Majówka w tym roku, dla niektórych, była wyjątkowo długa (sob-śrd). A z pogodą szału jednak nie było, raczej tak w kratkę, czasem słońce, czasem deszcz. W niedzielę postanowiliśmy wyskoczyć do Muzeum Wsi Opolskiej. Ten punkt już od dawna był w moich planach, ale tak jakoś do tej pory, nie udało się tam dojechać. Wybraliśmy się tam na 4 pary w bardzo zgranej, fajnej paczce.
Samo muzeum pozytywnie wszystkich zaskoczyło. Po pierwsze bilety w przyzwoitej cenie (większość miejsc turystycznych w ostatnim czasie ceny podwoiło lub potroiło), po drugie formuła zwiedzania jest bardzo przyjemna. Nie jest to duży budynek, gdzie oglądać można zgromadzone eksponaty, a bardziej skansen z rekonstrukcjami budynków i wyposażenia, po którym przyjemny robi się spacerek. Nie jest to też zwiedzanie „samopas”, bo większość punktów trasy ma własnego przewodnika, który opowiada o danym obiekcie.
Na początku zapoznawaliśmy się z piękną sztuką ludową, która na Opolszczyźnie się rozwinęła i nadal jest przez pasjonatów z pełnym poświeceniem tworzona.

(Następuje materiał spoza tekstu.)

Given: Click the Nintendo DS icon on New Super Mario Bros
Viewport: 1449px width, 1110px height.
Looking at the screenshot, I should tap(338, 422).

Później mogliśmy oglądać chaty z różnych regionów, czasów, środowisk. Chaty są w świetnym stanie wizualnym, a odtworzenie ich wnętrz w każdym detalu sprawia wrażenie, praktycznie przeniesienia się w czasie. Chyba najbardziej spodobały nam się opowieści pani przewodnik w chacie krawca, która zauważywszy nasze zainteresowanie, z jeszcze większym zapałem opowiadała nam historie, dotyczące chaty i zgromadzonych w niej eksponatów. Gdyby lekcje historii tak wyglądały, to chyba nie byłoby osoby, która tego przedmiotu nie lubiłaby w szkole!
Teren skansenu jest naprawdę spory, nawet nogi zaczęły nas powoli boleć, bo wybraliśmy tą najdłuższą wersję trasy. Był tam też cały kościół, młyn, sklep i wiele różnych warsztatów przydomowych i rzemieślniczych. A na koniec mogliśmy nawet posiedzieć w ławach szkolnych, takich, co to znamy jedynie z filmów.
Świetne to miejsce, warto je odwiedzić i poznać trochę historii wprost z opolskich wsi. Sposób zwiedzania tego miejsca sprawia, że robi się to z prawdziwą przyjemnością! My po zwiedzaniu załapaliśmy się jeszcze na ognisko i pyszny obiadek u Asi i Tomka.